腹水

●輸液量
経口摂取量がほとんどない状況では1000mL/日を目安とする。2000mL/日以上の輸液は、腹水を増悪させる可能性が高い。
●利尿薬
悪性疾患による腹水の患者では二次性アルドステロン症を合併していることが多く、レニン-アンギオテンシン系を抑制するため、スピロノラクトン(アルダクトンA、ソルダクトン)が第一選択薬となる。スピロノラクトンは体重0.5~1kg/日と減少することを目安に3~7日毎に100mgずつ増量する。アルダクトンAは400mgまで増量可能だが、実際には高K血症により150mg程度までの増量のことが多い。治療抵抗性の場合、ループ利尿薬であるフロセミド(ラシックス)を併用する。利尿剤の通常開始量は、アルダクトンA100mg/日とラシックス40mg/日であり、アルダクトンAは最大400mg/日、ラシックスは160mg/日まで増量できる。この100:40の比率を守れば、通常カリウムは正常に保たれる。開始後1週間後に腎機能・電解質を確認し、投与量を調節する。ナトリウムが低下(<130)のとき、ラシックスは減量する。カリウムが上昇(>5.5)のとき、アルダクトンAを減量あるいは中止し、ラシックスを増量する。腎機能異常を生じた場合、アルダクトンA及びラシックスを減量あるいは中止する。報告レベルではラシックスの100mg持続投与が改善をもたらすというものもある。例えば維持液500mgにラシックス100mgを混注し持続点滴する。
●アルブミン投与
低アルブミン血症が高度時(2.5g/dl以下)に20~25%アルブミン100ml/日3日間DIV
●FFP
FFP 500ml×2、ラシックス 1A ivはFFP投与前・間・後の3回/日を3~5日間投与
●オピオイド
張り感や張りによる痛みに有効な場合がある。疼痛で使用する使用量の30~50%で開始して、効果があり、眠気がないことを確認して30%ずつ慎重に漸増する。
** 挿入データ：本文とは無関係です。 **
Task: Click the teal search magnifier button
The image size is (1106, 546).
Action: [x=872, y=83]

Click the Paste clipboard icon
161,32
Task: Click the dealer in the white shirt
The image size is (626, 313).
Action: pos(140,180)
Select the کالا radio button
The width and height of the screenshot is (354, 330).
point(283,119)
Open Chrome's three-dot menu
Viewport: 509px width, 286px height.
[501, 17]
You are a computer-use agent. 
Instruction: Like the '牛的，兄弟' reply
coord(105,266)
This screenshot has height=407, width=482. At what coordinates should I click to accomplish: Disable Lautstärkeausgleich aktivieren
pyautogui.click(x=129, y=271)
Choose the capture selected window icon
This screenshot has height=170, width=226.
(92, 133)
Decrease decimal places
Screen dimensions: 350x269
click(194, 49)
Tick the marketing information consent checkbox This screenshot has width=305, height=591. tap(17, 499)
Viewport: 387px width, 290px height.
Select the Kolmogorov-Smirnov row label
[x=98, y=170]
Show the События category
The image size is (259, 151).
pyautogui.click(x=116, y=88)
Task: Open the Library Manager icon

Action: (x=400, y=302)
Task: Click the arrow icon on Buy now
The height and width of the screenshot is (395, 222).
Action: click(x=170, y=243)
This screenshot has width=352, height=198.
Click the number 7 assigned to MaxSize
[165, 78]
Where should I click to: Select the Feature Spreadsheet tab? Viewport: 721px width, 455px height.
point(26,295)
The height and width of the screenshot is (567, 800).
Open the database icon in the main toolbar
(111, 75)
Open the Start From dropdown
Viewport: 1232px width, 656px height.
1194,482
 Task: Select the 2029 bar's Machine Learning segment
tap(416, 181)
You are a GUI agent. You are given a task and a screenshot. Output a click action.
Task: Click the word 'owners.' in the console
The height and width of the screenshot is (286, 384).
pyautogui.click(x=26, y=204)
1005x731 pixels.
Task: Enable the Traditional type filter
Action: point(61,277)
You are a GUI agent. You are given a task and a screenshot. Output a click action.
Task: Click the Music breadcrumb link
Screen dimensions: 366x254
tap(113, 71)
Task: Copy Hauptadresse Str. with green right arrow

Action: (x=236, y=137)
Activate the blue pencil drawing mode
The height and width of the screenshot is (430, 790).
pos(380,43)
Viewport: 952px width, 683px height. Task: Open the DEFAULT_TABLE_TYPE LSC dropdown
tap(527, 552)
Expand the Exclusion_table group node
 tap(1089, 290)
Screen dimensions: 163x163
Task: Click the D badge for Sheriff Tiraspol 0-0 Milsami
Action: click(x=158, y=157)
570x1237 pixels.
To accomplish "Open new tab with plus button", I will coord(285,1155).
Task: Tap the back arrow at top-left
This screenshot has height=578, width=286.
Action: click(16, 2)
腹水量に働きかけずに腹満感を減らす方法として、少量のオピオイド(フェンタニル100~200μg/日、フェントステープ1mg)が経験的に用いられている。キシロカイン500~1000mg/日、ケタミン10~50mg/日が用いられることがある。
●シャント
全身状態が良い患者ではシャント術の適応となる場合がある。
●ステロイド
高サイトカイン血症(CRP高値で感染症が否定的)のときにステロイド少量を全身投与すると腹満感に有効なことがある。
●腹腔穿刺
症状の程度、全身状態、予後によって腹腔穿刺を考慮する。1回の排液量は2000mlとし、時間をかけてゆっくり抜くのがよい。(1000ml/時)。大量排液は血液低下を起こすことがあるため危険である。腹腔穿刺は腸管が著明に拡張している場合は禁忌である。腹腔穿刺によって腹部膨満感や呼吸困難は改善するが、その効果はあまり長続きしない。腹腔穿刺を繰り返すと蛋白喪失を助長し、さらに腹水貯留を加速することになる。
●特発性細菌性腹膜炎(SBP)
特発性細菌性腹膜炎は感染源が不明の腹水の感染をいう。SBPは肝硬変による腹水でよくみられ、特にアルコールに起因したものが多い。これは重篤な後遺症を引き起こし、場合によっては死に至る。SBPで最も多い原因菌はグラム陰性の大腸菌や肺炎桿菌、およびグラム陽性の肺炎連鎖球菌などである。腹痛、発熱、または原因不明の悪化を伴う腹水患者はSBPが疑われる。SBPが疑われる場合は診断的穿刺を行うべきである。PMN(多形核白血球)数Pが500個/μLを超える場合感染症が示唆され、腹水培養、血液培養も行って診断する。診断された場合、セフォタキシム2g、4~8時間毎に少なくとも5日間静脈投与する(グラム染色および培養結果が出るまで)。抗生物質は生存の確率を高める。SBPは70%に及ぶ患者で1年以内に再発するため、予防的な抗生物質が適応となる。キノロン系(ノルフロキサシン400mg、経口にて1日1回投与)が最も広く使われる。